American businessman

Michael B. Polk (born 1960/61) is an American businessman, and was the chief executive officer (CEO) of Newell Brands from 2011 until his retirement in 2019. He also held positions at Kraft Foods and Unilever.

==Education==

Polk earned a bachelor's degree in operations research and industrial engineering from Cornell University, where he sang with the Cornell University Glee Club and The Hangovers, and an MBA from Harvard Business School.
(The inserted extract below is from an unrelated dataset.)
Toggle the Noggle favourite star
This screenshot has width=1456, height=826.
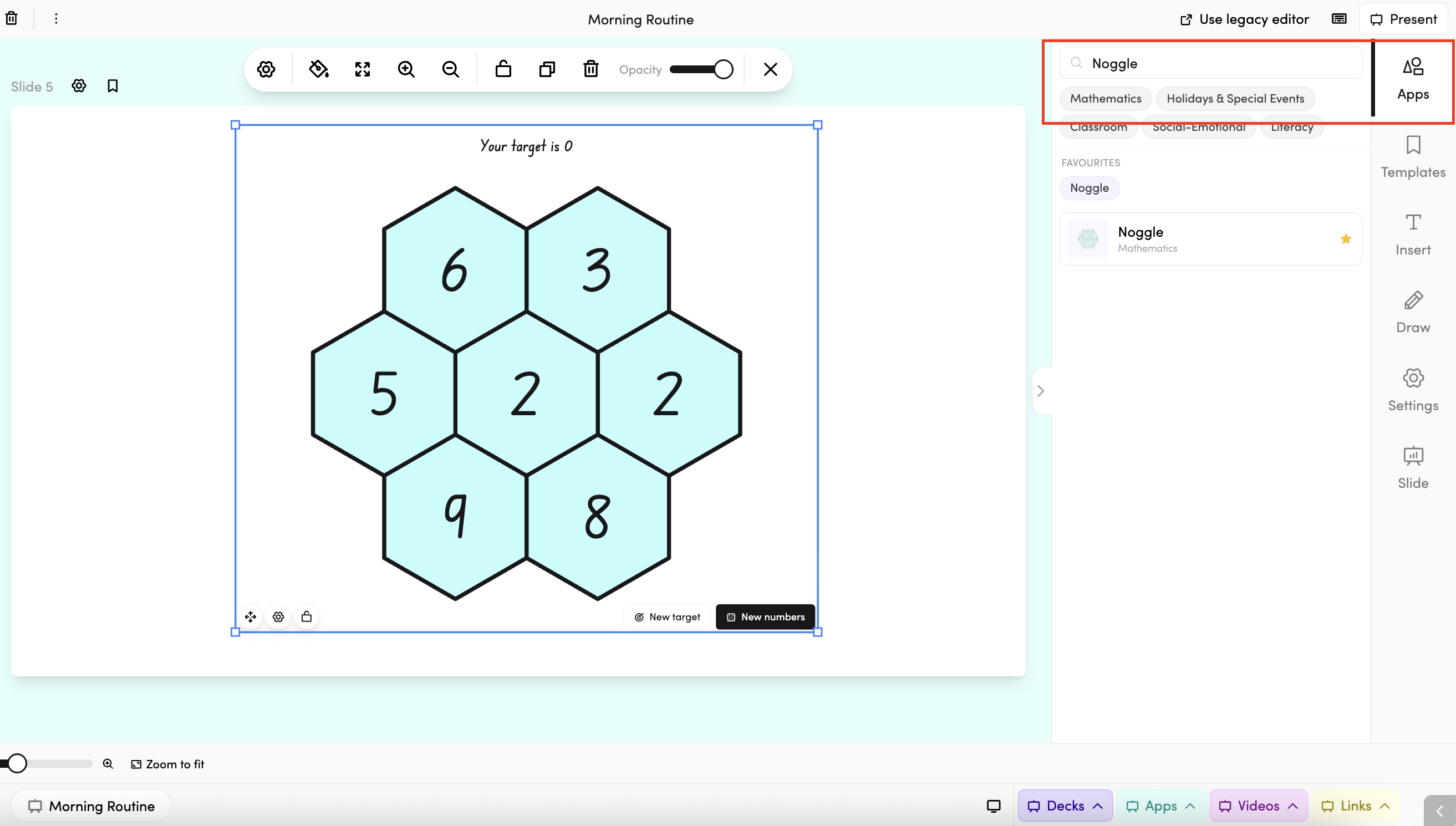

In 2016, Polk delivered the 28th annual Lewis H. Durland Memorial Lecture at Cornell.

== Career ==
Polk joined Kraft Foods in 1987 and has held marketing positions in the company’s coffee/beverages businesses. In 1998, he was named Executive Vice President and General Manager of the Post cereals brand. In January 2000, he assumed leadership of the Asia Pacific Region for the company.

In 2001, Kraft Foods named Polk Group Vice President, Kraft Foods North America, and President of the Nabisco Biscuit & Snacks Group.

In 2011, Newell Brands appointed Polk to the position of CEO. Before this, Polk was President of Global Foods, Home, and Personal Care at Unilever, where he was in charge of developing and marketing Unilever’s entire portfolio.

In March 2019, Newell Brands announced that Polk would retire at the end of the second quarter.

In June 2019, Chris Peterson, chief financial officer (CFO) was appointed as interim CEO.

In 2020, Polk returned to work as an Advisory Director of Berkshire Partners and the CEO of one of the Private Equity firm's portfolio companies, Implus LLC. Implus produces athletic, fitness, and outdoor accessories.